Task description =>
Answer these from the player profile of Phạm Gia Hưng:
(a) Where was he born?
(b) What number does he wear at his current team?
(c) How many goals did he score while on loan at Kon Tum?

Excerpt =>
Phạm Gia Hưng

Personal information
- Full name: Phạm Gia Hưng
- Date of birth: 26 April 2000 (age 26)
- Place of birth: Đắk Lắk, Vietnam
- Height: 1.81 m (5 ft 11 in)
- Position: Striker

Team information
- Current team: Ninh Bình
- Number: 18

Youth career
- –2016: PVF
- 2016–2020: Đắk Lắk

Senior career*
- Years: Team / Apps / (Gls)
- 2020–2022: Đắk Lắk / 23 / (5)
- 2020: → Kon Tum (loan) / 11 / (4)
- 2023–2024: Công An Hà Nội / 9 / (0)
- 2023: → PVF-CAND (loan) / 4 / (0)
- 2025–: Ninh Bình / 36 / (11)

International career^{‡}
- 2025–: Vietnam / 6 / (0)

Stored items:
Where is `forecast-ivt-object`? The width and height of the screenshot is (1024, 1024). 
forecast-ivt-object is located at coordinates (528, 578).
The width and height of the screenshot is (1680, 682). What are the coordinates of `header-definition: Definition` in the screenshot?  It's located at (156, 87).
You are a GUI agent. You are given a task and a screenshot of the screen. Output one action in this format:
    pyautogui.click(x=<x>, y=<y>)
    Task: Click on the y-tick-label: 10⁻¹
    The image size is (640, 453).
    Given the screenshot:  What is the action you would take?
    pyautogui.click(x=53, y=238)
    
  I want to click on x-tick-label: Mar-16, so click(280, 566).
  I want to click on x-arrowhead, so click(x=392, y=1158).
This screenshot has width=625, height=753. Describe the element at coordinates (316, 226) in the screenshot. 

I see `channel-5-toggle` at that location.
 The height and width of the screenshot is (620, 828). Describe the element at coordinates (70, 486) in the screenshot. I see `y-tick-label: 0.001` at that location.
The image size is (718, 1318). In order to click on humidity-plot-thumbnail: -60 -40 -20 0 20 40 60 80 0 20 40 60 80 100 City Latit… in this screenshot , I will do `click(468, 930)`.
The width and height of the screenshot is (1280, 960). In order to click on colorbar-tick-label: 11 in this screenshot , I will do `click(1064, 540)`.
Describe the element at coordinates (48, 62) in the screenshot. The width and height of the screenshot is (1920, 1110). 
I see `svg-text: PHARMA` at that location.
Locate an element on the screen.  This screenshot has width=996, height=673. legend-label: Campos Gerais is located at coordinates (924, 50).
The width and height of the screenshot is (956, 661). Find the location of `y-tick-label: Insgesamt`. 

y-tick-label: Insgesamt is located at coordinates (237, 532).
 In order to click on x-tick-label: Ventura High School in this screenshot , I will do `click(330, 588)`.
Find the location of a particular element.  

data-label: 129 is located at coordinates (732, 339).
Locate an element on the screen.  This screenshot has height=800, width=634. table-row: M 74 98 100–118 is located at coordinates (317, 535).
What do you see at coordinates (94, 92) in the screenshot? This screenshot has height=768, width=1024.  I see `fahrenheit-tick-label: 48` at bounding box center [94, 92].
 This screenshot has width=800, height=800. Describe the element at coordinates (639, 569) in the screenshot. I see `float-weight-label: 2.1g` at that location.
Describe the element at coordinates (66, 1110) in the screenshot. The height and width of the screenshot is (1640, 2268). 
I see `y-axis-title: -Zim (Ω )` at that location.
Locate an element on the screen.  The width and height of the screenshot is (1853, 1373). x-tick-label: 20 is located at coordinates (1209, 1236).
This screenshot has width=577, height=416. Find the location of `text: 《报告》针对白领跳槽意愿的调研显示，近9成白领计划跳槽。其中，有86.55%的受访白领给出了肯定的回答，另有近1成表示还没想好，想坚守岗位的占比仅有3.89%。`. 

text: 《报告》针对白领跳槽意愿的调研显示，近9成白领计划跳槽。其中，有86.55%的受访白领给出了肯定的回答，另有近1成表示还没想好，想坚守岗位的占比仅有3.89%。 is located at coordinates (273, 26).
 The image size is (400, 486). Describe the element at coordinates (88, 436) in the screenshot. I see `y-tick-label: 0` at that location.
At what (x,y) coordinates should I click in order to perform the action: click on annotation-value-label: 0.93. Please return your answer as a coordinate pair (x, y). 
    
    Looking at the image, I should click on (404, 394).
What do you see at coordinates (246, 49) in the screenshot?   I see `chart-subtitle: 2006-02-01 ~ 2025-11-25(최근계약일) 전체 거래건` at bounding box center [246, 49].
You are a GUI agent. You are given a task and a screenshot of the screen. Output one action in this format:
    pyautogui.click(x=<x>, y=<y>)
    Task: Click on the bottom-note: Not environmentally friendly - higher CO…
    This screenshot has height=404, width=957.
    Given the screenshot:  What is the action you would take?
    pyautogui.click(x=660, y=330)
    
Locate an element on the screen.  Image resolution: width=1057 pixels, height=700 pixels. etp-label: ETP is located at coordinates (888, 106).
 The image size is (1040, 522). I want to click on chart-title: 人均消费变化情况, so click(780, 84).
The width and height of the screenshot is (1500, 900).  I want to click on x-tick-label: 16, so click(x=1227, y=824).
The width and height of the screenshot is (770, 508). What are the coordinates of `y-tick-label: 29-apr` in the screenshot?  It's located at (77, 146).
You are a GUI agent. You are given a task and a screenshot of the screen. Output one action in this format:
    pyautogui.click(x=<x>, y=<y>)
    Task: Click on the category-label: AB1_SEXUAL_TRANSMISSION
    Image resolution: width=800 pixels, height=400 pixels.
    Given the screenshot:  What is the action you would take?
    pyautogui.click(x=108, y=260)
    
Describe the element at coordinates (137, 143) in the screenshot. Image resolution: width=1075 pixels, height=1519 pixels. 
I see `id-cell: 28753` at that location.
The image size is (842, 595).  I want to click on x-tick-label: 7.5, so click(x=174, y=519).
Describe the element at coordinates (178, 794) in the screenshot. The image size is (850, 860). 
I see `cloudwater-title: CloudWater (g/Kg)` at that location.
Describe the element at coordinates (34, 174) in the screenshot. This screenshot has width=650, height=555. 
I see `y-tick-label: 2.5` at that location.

Result of the exercise =>
(a) Đắk Lắk, Vietnam
(b) 18
(c) 4